Treasury prices edged slightly higher Monday. Investors were reluctant to abandon the safety of U.S. government bonds after weak reports on manufacturing elsewhere in the world coupled with conflicting economic reports from the U.S.
The price of the benchmark 10-year Treasury note rose 28.1 cents for every $100 invested Monday, sending its yield slightly lower to 2.19 percent, from 2.22 percent late Friday.
Earlier in the day, separate surveys in China and Europe showed that manufacturing in those parts of the world might be contracting.
A survey conducted in China by international bank HSBC recorded its lowest average reading in three years for export activity in the first quarter.
A survey of European manufacturing executives by financial data firm Markit fell to a three-month low, while Europe's statistics bureau said that unemployment in the 17 countries that use the euro has risen to 10.8 percent, the highest level since the launch of the euro in 1999.
In the U.S. strong manufacturing data was tempered with a slowdown in building.
The Institute for Supply Management said that its index of manufacturing activity rose strongly last month to a nine-month high.
However, U.S. builders trimmed activity for a second straight month in February, pushing construction spending down by the largest amount in seven months.
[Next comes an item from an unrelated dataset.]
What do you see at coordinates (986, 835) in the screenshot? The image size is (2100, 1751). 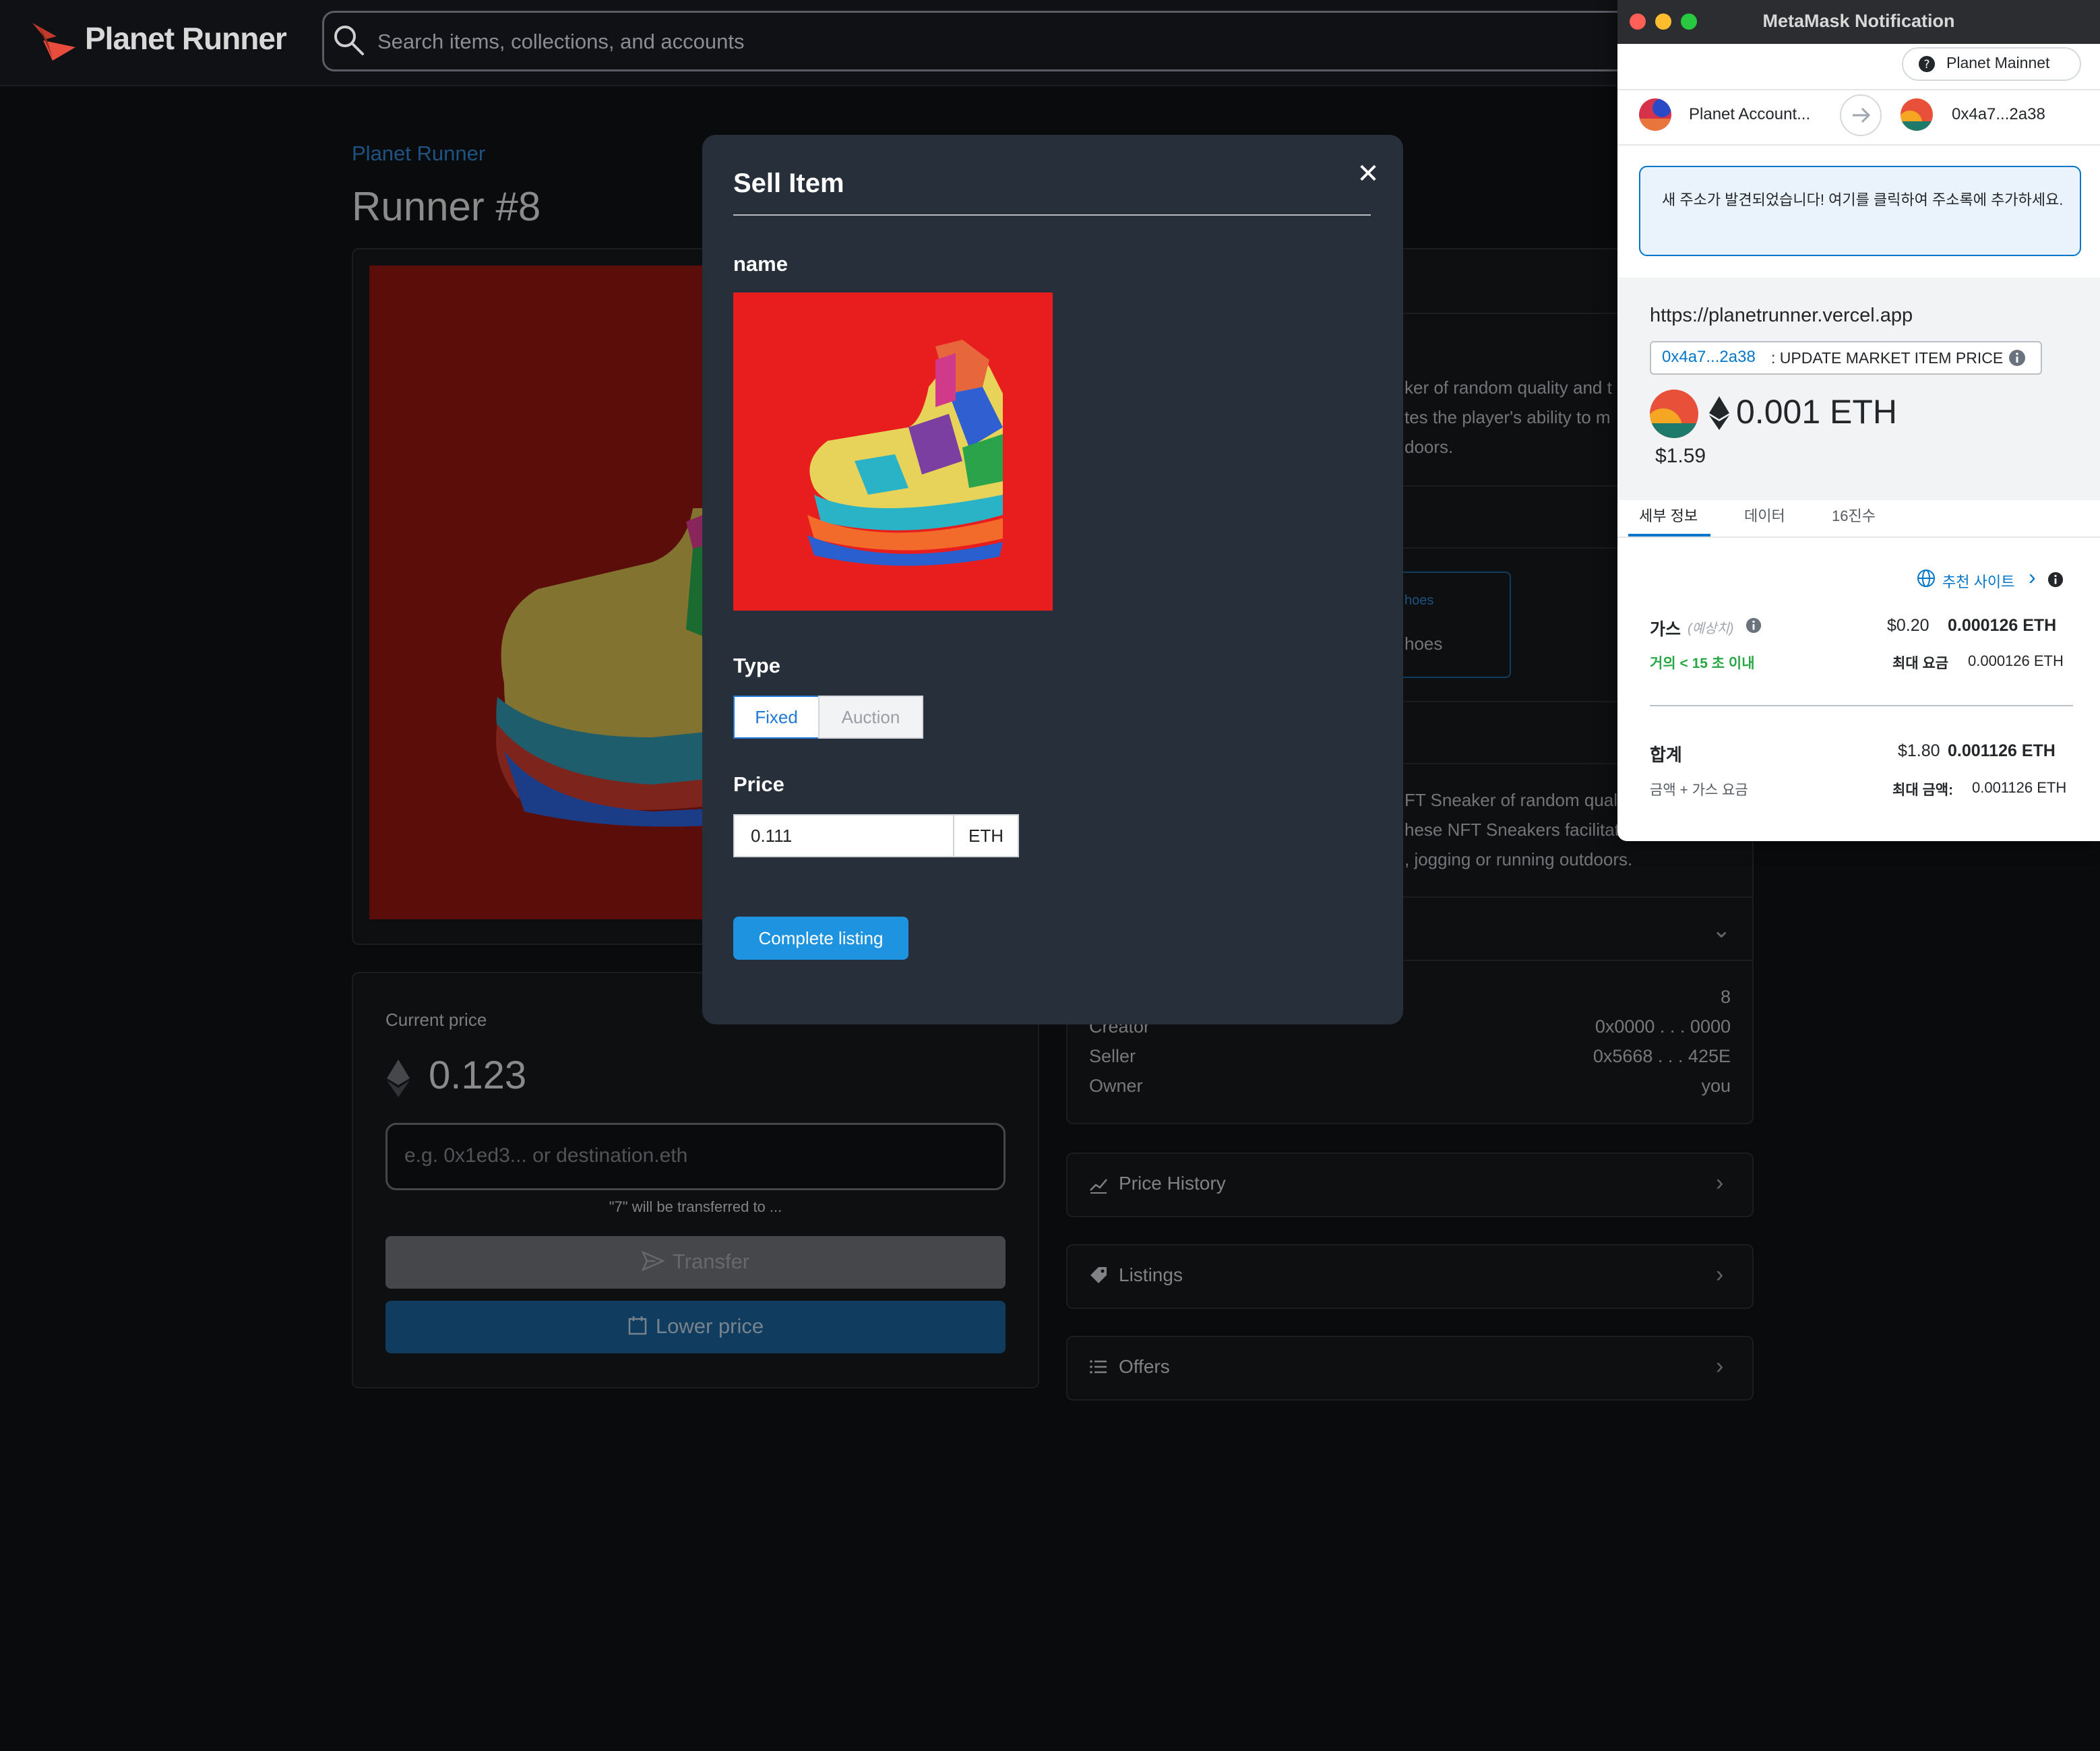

The weakness underscored how much the nation's construction industry continues to struggle even as the economy recovers from the Great Recession brought in part by the collapse of the housing market following an unsustainable boom in that sector a few years ago.
The price of the 30-year Treasury bond on Monday also fell 28.1 cents per $100 invested, nudging its yield down to 3.33 percent from 3.34 percent from 3.28 percent.
In other trading, the yield on the two-year Treasury note fell to 0.32 percent, from 0.33 percent. The yield on the three-month T-bill rose to 0.06 percent from 0.07 late Friday.